[RECORD EXTRACTS — start]

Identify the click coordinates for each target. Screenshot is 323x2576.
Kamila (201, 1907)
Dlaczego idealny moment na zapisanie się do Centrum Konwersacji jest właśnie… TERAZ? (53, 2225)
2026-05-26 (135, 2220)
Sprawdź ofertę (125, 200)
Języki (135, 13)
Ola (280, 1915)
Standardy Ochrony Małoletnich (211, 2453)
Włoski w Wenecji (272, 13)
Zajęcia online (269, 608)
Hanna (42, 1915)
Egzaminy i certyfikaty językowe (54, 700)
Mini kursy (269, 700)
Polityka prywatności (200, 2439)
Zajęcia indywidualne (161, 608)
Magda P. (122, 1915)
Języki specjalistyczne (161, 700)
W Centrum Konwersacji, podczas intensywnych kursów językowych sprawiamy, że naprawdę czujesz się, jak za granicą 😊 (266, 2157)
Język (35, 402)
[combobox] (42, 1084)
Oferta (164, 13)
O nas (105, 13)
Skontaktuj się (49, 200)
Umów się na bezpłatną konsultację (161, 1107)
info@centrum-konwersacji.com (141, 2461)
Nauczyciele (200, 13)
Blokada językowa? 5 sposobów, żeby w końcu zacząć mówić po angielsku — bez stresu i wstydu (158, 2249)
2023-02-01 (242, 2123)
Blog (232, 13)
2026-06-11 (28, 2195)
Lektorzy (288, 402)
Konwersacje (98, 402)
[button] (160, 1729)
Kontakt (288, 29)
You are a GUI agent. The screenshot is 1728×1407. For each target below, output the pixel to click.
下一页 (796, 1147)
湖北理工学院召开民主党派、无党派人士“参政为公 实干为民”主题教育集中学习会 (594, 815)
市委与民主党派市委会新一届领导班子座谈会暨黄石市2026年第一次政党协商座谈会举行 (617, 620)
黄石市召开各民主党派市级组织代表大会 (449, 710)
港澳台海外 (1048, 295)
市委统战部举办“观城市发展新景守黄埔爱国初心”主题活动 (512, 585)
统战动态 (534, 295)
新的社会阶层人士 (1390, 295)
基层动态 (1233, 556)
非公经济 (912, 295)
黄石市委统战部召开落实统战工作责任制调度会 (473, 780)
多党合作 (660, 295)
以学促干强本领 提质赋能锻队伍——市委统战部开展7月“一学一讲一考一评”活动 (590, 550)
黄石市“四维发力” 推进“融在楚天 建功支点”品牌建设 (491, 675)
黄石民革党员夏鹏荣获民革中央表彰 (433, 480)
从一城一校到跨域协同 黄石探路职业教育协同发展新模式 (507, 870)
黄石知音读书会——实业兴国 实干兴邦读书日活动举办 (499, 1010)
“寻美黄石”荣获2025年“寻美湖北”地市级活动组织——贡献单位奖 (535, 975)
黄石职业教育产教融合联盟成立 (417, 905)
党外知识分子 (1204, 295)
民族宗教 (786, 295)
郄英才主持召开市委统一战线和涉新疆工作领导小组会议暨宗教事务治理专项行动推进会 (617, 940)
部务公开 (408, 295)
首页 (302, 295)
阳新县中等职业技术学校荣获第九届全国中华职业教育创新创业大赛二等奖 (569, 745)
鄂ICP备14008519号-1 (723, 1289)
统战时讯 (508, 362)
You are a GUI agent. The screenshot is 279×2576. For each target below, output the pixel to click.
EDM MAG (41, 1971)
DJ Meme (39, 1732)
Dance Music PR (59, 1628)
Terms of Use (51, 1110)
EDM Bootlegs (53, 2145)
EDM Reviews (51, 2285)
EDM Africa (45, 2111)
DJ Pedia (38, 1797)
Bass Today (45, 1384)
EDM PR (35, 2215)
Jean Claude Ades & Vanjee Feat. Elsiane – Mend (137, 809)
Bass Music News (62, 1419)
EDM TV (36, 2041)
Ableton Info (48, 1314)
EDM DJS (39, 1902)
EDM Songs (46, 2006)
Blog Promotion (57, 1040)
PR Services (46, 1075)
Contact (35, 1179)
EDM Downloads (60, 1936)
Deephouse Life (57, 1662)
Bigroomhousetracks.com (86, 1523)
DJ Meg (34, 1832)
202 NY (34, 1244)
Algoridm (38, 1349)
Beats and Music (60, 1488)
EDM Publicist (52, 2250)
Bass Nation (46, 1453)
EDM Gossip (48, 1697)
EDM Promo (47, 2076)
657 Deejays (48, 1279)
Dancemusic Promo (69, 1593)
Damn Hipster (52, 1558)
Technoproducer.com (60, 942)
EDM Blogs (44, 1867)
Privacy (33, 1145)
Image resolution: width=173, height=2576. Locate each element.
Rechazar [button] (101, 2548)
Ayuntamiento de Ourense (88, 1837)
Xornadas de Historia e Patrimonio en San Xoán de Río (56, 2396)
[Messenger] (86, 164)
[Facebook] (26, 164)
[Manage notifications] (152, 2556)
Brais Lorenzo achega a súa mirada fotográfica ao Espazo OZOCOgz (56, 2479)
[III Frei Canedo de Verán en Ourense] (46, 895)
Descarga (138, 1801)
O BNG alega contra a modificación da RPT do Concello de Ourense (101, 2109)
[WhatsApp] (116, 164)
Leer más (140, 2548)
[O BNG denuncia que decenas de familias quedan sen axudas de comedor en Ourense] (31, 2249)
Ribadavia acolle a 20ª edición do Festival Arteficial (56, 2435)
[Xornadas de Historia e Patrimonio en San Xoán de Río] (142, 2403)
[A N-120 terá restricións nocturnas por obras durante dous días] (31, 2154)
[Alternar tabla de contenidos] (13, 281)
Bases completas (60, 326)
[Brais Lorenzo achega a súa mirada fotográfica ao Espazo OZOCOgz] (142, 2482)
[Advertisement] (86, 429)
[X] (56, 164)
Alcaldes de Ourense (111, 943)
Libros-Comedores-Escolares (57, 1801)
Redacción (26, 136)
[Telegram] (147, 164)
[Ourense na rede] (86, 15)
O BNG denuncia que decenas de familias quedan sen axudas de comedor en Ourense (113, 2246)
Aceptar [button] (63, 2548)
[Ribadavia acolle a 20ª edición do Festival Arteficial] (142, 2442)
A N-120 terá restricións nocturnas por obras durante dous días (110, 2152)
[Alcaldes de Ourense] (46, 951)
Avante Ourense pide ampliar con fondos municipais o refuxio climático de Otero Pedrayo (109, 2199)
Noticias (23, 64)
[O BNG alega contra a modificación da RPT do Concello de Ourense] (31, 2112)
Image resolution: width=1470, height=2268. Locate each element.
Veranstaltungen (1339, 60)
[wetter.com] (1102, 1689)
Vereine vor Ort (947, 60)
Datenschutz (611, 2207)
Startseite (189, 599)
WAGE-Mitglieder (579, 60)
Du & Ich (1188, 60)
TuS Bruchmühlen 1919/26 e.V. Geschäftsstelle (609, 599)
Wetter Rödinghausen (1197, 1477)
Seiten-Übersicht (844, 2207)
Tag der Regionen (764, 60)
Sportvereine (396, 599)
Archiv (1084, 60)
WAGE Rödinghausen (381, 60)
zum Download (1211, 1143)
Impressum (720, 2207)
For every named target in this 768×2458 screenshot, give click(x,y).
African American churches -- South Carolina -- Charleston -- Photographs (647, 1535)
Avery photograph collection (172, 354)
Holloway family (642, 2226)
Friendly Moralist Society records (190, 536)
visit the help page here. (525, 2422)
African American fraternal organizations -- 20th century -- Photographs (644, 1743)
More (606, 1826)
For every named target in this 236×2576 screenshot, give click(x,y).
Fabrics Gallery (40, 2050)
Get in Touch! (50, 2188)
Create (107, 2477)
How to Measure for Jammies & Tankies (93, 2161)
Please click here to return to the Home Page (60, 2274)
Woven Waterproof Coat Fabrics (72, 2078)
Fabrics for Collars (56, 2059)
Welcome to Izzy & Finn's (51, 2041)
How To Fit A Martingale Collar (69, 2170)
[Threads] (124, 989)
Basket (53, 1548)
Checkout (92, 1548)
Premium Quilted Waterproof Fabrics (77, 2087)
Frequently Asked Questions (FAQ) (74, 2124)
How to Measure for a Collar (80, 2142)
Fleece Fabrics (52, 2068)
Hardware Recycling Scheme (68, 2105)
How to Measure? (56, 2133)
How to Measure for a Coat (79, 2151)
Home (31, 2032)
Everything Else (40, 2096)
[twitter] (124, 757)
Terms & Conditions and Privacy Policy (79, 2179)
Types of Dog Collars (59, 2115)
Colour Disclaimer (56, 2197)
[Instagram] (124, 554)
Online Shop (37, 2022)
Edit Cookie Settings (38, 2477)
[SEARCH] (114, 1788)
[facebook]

[RECORD EXTRACTS — finish]

### WHAT TO WORK ON
Tally every line in the listing above that contains "durante", then state only the total.

### WRITTEN RESPONSE
2